| Extracto seleccionado |
Circulan por ahí unos gruesos volúmenes que relatan en
pocas líneas la personalidad o las gestas de hombres célebres. Se titulan Quién es Quién (Who is Who). En más de
una ocasión se me ha ocurrido que también la iglesia requiere de una operación
esclarecedora a gran escala para saber quién es quién.
No se trata de publicar un directorio que identifique a
los obispos, sacerdotes, religiosos o laicos destacados en el quehacer
eclesial. No. Mi deseo apunta a algo tan simple y fácil de formular como lo
siguiente: que la comunidad sepa quién es o no cristiano, que el mismo
individuo sea consciente de ello.
No me refiero tampoco a conocer el perfil espiritual o
moral del vecino a fin de clasificarle adecuadamente. Ni la espiritualidad ni
la moralidad son susceptibles de ser medidas. Para nuestros fines sería
cristiano el que mostrara el firme deseo de llevar a la práctica los criterios
de Jesús y se integrara mínimamente en un grupo creyente. Sin reparar
mayormente en sus fragilidades humanas.
El peso de las tradiciones y los prejuicios
Resulta insostenible hablar de unos cristianos que no
saben lo que son, o que lo saben sólo porque otros se lo dijeron, o que lo son
para determinadas ocasiones. Una tal situación se presta a todo género de
ambigüedades. Provoca el escándalo a quienes observan conductas indignas en
aquellos que teóricamente dicen formar parte del grupo de creyentes.

| Material proporcionado |
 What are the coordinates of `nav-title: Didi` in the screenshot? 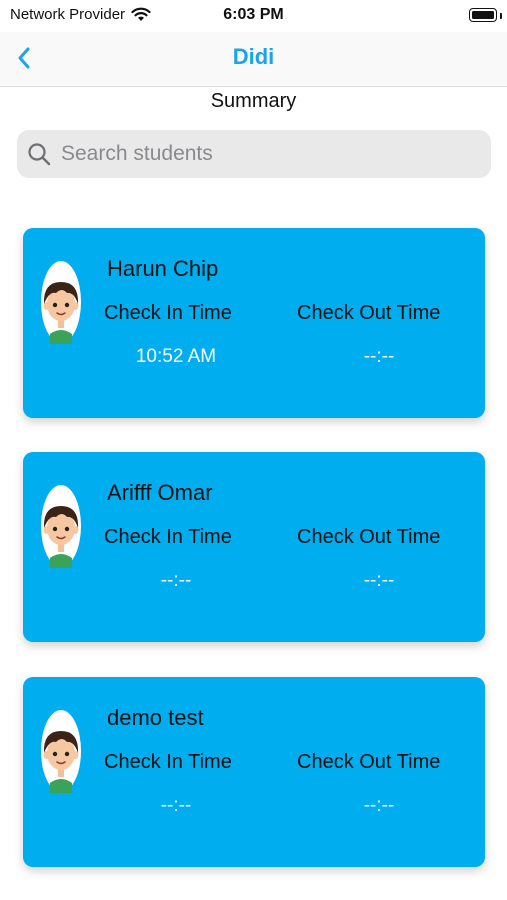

| Qué hacer |
A: ¿Qué dos condiciones debe reunir una persona para ser considerada cristiana según el extracto seleccionado?
B: Enumere las figuras del quehacer eclesial que el extracto seleccionado menciona al descartar la idea de publicar un directorio.

| Soluciones del ejercicio |
A: Mostrar el firme deseo de llevar a la práctica los criterios de Jesús e integrarse mínimamente en un grupo creyente.

B: Obispos, sacerdotes, religiosos y laicos destacados.